Le caporal saisit le plateau dont il ne restait presque plus rien avant de se redresser et de partir sans un mot vers la petite cuisine. Eren resta quelques secondes immobile après son départ, encore abasourdi et le cerveau complètement éteint à cause de l'incongruité de ce qu'il venait de vivre. Il déglutit difficilement et secoua la tête en se rappelant de ce que son supérieur lui avait demandé. Il se dressa comme un automate sur ses deux jambes, toujours un peu vacillant à cause de la fatigue, mais avec le ventre plein et un léger pic d'énergie.
Il mit une petite heure à terminer le nettoyage du grand appartement, en prenant soin d'éviter le regard de son supérieur lorsqu'il le croisait, ce dernier s'étant mis à ranger ses effets personnels dans les nombreux tiroirs et placards qui ornaient les murs. Eren trouva surréaliste le moment où il vit Rivaille déposer minutieusement ses affaires de toilette dans la salle de bain. Il semblait y avoir une place pour chaque chose, dans une disposition précise et mystérieuse que seul le caporal semblait connaître. Le titan n'aurait jamais pu penser qu'un jour il verrait la brosse à dent de son supérieur. Et pourtant, elle était là, placée dans un gobelet trônant dans le coin droit de l'évier en faïence blanche.

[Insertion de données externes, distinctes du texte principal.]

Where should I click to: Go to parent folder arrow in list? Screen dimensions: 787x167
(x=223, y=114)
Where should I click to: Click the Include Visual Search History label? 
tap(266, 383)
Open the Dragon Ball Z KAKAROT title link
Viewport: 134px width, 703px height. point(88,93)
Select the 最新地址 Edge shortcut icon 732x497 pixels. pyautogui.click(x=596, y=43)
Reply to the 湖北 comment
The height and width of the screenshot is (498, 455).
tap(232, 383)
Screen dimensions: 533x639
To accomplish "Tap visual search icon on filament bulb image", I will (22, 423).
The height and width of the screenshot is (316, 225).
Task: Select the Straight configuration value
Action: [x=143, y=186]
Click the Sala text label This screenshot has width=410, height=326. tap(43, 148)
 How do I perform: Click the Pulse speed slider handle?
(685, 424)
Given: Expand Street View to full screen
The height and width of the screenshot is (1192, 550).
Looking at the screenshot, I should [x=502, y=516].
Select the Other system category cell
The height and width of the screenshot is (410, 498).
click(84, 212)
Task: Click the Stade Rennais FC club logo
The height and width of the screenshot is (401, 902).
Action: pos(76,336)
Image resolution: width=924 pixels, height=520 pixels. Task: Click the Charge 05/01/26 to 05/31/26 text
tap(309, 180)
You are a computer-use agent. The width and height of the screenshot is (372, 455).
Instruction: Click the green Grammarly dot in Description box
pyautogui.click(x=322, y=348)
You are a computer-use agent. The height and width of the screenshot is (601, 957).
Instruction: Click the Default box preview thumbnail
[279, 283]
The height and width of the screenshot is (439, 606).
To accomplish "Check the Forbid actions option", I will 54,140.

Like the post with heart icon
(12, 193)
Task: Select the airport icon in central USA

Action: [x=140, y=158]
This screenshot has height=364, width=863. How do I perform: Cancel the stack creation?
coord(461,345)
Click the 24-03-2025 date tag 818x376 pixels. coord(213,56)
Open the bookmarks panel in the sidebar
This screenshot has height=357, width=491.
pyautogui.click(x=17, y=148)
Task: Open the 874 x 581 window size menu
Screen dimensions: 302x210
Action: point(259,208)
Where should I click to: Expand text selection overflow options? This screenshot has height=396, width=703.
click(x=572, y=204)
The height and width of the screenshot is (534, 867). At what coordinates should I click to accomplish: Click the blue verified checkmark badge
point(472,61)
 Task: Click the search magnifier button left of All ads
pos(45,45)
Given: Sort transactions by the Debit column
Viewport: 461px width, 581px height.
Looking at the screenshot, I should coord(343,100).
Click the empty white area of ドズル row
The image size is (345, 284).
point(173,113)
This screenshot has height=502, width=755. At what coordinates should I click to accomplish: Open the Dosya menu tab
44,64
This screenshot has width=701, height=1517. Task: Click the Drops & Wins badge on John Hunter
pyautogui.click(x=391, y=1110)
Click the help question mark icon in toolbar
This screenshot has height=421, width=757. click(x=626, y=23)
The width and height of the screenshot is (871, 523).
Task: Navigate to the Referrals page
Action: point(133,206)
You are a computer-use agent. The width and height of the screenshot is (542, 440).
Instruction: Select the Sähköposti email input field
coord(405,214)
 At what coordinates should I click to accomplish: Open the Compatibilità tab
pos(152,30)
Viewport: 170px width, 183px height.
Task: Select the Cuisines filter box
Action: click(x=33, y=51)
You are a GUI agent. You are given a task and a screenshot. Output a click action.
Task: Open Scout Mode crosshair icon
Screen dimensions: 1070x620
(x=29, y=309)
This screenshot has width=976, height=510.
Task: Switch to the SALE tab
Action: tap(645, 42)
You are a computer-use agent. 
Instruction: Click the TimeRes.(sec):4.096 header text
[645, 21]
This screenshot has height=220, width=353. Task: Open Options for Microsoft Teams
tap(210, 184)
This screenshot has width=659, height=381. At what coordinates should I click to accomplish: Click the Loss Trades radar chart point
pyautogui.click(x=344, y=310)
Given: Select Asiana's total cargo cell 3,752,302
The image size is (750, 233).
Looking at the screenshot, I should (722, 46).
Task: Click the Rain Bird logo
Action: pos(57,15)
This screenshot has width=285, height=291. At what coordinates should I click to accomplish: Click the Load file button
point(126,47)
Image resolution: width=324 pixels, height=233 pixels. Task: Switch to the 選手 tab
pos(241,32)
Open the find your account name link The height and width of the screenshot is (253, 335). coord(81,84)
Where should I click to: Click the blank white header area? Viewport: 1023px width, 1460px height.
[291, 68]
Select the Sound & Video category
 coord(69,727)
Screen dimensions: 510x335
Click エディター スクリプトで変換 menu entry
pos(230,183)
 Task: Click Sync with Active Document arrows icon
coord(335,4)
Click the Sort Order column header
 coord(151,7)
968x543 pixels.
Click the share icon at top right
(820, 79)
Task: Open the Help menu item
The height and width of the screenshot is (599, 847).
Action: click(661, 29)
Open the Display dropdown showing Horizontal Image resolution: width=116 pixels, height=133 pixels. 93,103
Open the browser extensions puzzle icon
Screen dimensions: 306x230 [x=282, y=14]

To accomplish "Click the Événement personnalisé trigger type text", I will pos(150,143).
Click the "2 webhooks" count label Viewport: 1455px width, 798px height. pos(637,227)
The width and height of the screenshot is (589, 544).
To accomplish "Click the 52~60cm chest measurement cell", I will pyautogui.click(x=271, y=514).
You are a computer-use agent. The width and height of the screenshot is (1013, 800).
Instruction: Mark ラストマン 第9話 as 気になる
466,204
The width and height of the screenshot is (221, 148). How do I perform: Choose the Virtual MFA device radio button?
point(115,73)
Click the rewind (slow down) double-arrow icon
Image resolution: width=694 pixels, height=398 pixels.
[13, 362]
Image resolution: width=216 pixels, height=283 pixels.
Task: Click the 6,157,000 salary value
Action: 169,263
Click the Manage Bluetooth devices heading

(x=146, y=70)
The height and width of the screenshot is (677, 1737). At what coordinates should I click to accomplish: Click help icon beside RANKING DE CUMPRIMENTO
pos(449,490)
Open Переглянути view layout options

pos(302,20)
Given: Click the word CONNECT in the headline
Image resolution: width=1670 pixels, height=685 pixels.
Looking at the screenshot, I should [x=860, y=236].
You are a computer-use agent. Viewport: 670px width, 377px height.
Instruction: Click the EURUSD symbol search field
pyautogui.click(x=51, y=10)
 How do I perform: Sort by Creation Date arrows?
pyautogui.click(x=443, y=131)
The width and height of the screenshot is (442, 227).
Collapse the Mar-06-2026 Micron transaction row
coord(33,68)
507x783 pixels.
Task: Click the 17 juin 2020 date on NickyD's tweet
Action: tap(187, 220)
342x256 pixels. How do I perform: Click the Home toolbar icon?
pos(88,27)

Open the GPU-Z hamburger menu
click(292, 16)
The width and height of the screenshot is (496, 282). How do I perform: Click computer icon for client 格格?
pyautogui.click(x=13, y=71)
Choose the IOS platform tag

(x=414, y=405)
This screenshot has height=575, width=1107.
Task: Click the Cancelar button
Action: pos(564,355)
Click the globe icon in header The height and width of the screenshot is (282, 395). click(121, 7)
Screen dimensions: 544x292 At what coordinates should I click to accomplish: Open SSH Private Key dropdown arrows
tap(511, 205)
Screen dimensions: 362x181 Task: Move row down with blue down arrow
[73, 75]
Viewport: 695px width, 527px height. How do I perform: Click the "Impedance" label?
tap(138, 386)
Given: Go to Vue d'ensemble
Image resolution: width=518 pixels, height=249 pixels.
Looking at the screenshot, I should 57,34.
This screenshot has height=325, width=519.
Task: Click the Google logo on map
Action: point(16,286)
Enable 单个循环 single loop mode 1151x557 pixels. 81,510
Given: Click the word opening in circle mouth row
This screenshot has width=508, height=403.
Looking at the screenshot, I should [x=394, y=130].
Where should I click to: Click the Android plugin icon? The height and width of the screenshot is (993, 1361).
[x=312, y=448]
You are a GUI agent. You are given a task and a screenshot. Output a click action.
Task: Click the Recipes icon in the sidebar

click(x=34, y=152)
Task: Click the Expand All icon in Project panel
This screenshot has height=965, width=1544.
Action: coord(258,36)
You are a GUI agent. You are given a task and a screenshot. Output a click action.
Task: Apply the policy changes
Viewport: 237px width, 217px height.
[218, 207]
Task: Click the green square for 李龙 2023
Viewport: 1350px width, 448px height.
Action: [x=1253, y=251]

Eren se demanda une nouvelle fois pour quelle raison son psychopathe de caporal se donnait autant de mal à déplacer toutes ses affaires et à habiter un endroit aussi désert pour passer trois mois en tête à tête avec lui, mais ne trouva aucune réponse qui ait vraiment du sens. Il n'avait manifestement pas l'intention de l'affamer ou de le torturer pendant trois mois, et même si ça allait lui prendre un temps non négligeable, il aurait fini d'astiquer toute l'aile ouest bien avant la fin du laps de temps que Rivaille lui avait annoncé. Alors qu'est ce qu'il préparait ?
…
Il était dans les temps. 18 heures allaient bientôt sonner, et il ne lui restait plus que les carreaux de sa nouvelle chambre à astiquer avant que sa première journée de ménage ne prenne fin.
Le titan assaillant franchit le seuil de la petite salle d'eau qu'il venait de finir de nettoyer. Elle était bien plus spartiate que celle du caporal, ne se constituant que d'une vasque, d'une douche minuscule alimentée uniquement à l'eau froide et de toilettes. Eren aurait pu grommeler plusieurs minutes sur l'injustice de la situation mais en vérité, il n'avait jamais connu un tel luxe depuis bien longtemps. En temps normal, il profitait des douches communes, comme tous les soldats du bataillon, sans eau chaude et surtout sans intimité.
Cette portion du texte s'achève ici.